Birmingham student wins debt-free degree

Green presentation leads to national prize.

A talented Birmingham student from Ark St Alban’s Academy has been awarded the Millennium Point Trust Young Innovator Prize – an initiative which has secured them a place on a sponsored undergraduate degree at Birmingham City University in the Faculty of Computing, Engineering and the Built Environment.

Sagal Abdirahman Jama Qodah competed against six other finalists in a nail-biting live final on Thursday 16th March, where she presented to an audience and an esteemed judging panel in order to win her place on a three-year course starting in September.

The 18-year-old winner who impressed the judges with her presentation on ‘Cleaning The Planet’ saw the title return to Ark St Alban’s Academy who previously won in 2015.

Sagal says: “I can’t believe I won this year’s Young Innovator Prize, it’s definitely a dream come true! Winning a sponsored undergraduate degree now means I can pursue my passion for civil engineering at BCU and hopefully go on to achieve and deliver what I outlined in my presentation. I am very thankful to be given this once in a lifetime opportunity by Millennium Point and can’t wait to start university.”
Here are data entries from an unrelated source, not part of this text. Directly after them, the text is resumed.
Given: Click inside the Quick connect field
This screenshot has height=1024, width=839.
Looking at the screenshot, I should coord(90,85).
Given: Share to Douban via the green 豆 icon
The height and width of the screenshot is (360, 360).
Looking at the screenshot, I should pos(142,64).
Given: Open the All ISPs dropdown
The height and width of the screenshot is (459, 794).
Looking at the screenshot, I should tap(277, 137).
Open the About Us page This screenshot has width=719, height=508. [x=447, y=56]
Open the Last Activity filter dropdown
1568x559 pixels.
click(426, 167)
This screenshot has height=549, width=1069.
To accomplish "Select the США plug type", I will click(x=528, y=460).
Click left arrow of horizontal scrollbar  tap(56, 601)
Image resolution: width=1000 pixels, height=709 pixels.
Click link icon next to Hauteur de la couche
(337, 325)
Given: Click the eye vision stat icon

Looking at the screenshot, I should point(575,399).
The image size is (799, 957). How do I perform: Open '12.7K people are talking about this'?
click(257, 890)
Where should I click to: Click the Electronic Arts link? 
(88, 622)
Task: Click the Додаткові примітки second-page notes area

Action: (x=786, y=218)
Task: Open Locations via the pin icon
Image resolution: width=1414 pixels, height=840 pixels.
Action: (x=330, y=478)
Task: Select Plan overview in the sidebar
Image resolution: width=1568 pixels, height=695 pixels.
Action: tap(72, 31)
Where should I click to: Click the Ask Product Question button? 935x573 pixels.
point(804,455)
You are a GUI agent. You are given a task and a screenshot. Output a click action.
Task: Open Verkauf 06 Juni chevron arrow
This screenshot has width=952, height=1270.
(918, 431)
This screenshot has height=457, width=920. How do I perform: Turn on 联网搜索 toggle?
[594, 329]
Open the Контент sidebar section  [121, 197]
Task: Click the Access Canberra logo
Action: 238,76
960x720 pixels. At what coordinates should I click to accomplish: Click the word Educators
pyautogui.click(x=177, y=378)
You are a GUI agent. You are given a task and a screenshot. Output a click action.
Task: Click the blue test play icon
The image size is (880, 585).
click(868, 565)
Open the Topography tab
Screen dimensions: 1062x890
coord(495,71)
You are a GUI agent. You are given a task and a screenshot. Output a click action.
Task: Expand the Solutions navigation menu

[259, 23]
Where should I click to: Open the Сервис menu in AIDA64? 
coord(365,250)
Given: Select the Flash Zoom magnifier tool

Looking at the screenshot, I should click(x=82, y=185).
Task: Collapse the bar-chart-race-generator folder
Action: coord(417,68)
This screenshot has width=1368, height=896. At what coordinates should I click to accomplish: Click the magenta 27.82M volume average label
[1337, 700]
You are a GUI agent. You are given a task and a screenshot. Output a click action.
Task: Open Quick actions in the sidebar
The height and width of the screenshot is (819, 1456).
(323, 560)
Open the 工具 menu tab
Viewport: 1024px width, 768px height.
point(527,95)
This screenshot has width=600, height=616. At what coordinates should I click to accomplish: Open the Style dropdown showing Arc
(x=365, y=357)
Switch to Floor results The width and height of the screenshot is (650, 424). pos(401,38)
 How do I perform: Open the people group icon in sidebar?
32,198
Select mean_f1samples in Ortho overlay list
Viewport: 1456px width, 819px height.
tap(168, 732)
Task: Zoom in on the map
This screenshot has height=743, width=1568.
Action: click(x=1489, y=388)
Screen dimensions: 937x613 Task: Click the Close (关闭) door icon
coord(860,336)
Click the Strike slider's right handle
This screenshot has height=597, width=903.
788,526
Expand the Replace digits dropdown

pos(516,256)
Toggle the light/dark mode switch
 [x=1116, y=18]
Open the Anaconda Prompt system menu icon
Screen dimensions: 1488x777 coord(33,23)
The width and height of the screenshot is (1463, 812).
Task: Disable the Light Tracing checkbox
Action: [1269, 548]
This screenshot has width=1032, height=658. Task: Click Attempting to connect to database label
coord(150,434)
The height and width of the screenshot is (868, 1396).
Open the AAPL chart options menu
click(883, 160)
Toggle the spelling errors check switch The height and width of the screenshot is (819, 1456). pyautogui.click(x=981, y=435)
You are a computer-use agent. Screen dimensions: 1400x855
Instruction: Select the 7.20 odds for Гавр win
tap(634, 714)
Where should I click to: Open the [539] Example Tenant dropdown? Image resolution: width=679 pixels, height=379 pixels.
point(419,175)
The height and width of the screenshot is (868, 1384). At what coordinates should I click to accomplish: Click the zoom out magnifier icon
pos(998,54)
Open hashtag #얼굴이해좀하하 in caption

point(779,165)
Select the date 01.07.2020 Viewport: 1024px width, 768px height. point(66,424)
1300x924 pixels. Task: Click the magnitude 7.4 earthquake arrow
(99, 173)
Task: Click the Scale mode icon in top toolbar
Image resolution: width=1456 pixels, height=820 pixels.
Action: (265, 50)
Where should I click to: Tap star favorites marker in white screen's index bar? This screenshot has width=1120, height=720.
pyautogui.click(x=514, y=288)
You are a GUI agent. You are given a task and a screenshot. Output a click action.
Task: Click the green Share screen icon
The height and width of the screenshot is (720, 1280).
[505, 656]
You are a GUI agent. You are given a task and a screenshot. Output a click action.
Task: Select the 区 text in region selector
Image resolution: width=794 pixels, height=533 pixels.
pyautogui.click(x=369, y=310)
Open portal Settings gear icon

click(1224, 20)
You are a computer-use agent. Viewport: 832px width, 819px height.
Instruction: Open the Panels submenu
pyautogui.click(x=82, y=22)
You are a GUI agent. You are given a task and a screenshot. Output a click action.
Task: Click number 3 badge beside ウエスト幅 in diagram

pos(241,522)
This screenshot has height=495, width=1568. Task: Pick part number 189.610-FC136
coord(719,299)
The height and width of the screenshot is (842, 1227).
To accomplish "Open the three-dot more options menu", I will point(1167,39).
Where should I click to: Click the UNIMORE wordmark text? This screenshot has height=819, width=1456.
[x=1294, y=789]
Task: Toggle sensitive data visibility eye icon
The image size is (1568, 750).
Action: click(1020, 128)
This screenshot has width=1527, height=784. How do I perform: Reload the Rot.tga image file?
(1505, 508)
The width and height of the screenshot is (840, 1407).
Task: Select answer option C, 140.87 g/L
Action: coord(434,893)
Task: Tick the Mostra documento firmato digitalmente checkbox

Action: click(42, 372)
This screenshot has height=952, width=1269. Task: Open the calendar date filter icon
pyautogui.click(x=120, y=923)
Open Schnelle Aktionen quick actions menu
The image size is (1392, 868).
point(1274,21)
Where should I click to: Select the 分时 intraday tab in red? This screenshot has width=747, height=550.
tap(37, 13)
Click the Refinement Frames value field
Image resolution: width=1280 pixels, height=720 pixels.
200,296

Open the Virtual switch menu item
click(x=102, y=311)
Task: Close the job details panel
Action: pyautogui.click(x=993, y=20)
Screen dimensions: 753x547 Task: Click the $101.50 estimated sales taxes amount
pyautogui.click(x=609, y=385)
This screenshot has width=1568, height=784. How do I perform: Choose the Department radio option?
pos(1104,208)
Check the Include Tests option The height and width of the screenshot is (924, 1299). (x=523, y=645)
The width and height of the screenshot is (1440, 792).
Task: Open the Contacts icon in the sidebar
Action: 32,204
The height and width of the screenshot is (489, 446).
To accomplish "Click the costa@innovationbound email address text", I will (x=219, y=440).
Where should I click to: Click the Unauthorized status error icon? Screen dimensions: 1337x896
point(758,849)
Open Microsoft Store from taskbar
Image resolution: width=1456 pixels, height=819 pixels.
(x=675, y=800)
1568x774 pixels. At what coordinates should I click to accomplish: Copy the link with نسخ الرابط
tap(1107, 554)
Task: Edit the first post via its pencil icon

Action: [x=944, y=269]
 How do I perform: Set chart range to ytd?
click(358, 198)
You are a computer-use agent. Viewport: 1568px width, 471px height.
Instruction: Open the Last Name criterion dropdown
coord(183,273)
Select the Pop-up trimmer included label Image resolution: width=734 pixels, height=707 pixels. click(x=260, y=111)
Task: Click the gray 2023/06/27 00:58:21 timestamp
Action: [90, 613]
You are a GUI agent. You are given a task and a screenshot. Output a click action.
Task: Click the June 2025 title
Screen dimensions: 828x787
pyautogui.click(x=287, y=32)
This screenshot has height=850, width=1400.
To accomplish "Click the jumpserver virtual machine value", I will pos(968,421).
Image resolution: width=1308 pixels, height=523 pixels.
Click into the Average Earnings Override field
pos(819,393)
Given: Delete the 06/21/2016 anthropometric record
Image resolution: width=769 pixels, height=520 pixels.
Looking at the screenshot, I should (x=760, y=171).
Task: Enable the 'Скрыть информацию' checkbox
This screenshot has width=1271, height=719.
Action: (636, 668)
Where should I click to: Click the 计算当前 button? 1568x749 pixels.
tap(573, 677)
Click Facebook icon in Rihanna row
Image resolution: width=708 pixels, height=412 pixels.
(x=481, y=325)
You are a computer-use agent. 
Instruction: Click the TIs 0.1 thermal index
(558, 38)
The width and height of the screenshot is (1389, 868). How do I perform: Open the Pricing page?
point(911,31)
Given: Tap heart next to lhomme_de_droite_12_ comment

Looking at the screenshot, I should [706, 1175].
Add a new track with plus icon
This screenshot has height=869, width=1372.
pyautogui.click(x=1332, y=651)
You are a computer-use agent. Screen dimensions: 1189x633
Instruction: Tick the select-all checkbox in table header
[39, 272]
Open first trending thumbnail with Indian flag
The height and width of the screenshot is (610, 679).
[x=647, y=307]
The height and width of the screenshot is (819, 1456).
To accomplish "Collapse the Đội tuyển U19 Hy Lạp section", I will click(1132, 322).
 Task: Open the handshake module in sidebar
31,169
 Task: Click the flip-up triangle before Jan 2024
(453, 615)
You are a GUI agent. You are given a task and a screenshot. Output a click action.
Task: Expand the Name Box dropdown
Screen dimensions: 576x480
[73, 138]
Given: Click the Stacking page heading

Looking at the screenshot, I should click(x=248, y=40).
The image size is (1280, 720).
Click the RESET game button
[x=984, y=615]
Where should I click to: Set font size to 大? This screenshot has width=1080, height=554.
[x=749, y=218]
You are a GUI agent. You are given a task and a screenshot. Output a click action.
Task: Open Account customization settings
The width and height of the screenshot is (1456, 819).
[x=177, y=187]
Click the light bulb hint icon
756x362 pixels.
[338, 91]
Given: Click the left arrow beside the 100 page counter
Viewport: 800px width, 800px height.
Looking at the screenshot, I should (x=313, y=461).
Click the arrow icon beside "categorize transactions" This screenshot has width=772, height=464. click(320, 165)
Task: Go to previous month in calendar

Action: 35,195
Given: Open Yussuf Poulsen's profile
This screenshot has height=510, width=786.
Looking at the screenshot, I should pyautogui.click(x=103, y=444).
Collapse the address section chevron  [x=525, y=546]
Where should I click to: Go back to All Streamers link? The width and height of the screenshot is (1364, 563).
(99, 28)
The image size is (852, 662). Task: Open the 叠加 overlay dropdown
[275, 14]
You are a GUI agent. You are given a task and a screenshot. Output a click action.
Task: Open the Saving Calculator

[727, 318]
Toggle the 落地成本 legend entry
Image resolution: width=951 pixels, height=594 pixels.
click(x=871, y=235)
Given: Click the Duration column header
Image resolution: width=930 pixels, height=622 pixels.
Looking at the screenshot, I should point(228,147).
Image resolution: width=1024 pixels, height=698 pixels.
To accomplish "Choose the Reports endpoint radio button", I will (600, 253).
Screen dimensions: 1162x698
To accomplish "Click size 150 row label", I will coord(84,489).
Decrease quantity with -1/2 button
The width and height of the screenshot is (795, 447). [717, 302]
Now in its third year, this year’s event was hosted by BBC Midlands Today science, environment and rural affairs correspondent, David Gregory Kumar. The prize was open to all schools, academies and colleges in the country with applicants submitting a video application in order to become shortlisted as a finalist.

Conceived by Millennium Point Trust and launched at the end of 2014, the prize is designed to encourage talented young people from all backgrounds to study science, technology, engineering, computing and design whilst ensuring that the region retains its reputation as one of the UK’s centres for innovation and research.

The judging panel was made up of Professor Hanifa Shah, associate dean in the Faculty of Computing, Engineering and the Built Environment at BCU, Lisa Stallard, museum manager at Birmingham Museums Trust and Russell Jeans, COO of the Greater Birmingham Chambers of Commerce.

This year’s runner up was Samir Sydykov from High Wycombe, and other finalists included Khalid Saleh from Ark St Alban’s Academy, Suzan Musa from Sandwell College, Joshua Hadabora from Redditch, Hamza Daud from Leicester and Vithushan Ravindran from London. The two previous winners of the Young Innovator Prize winner, Malik Sheryar-Karamat and Abigail Lavercombe, also attended the event to show their support to this year’s finalists. Malik is successfully undertaking a mechanical engineering course at Birmingham City University, whilst Abigail is studying civil engineering.

Neil Anderson of Millennium Point Trust, says: “With more than 40% of our population consisting of young people, it’s imperative that Birmingham takes action to support the next generation. Additionally, it is widely reported that young women are vastly under-represented in science, technology and engineering based careers and it is an honour to crown Sagal as this year’s winner.

“The Young Innovator Prize is a great way we can support the talented individuals of the future and give them the chance to shine, follow their dreams and build a successful career. On behalf of everyone involved in the Young Innovator Prize, I wish them all the best for a bright future.”

Simon Handley, associate dean for academic portfolio and market development from Birmingham City University, adds: “It has been a privilege to partner with Millennium Point once again to create this joint funded opportunity for a young individual who we will, I’m sure, go on to have a flourishing and rewarding experience at Birmingham City University.

“Events such as the Young Innovator Prize truly showcase how we can work together to support the next generation of young people who wish to pursue their passion for science, technology and engineering.”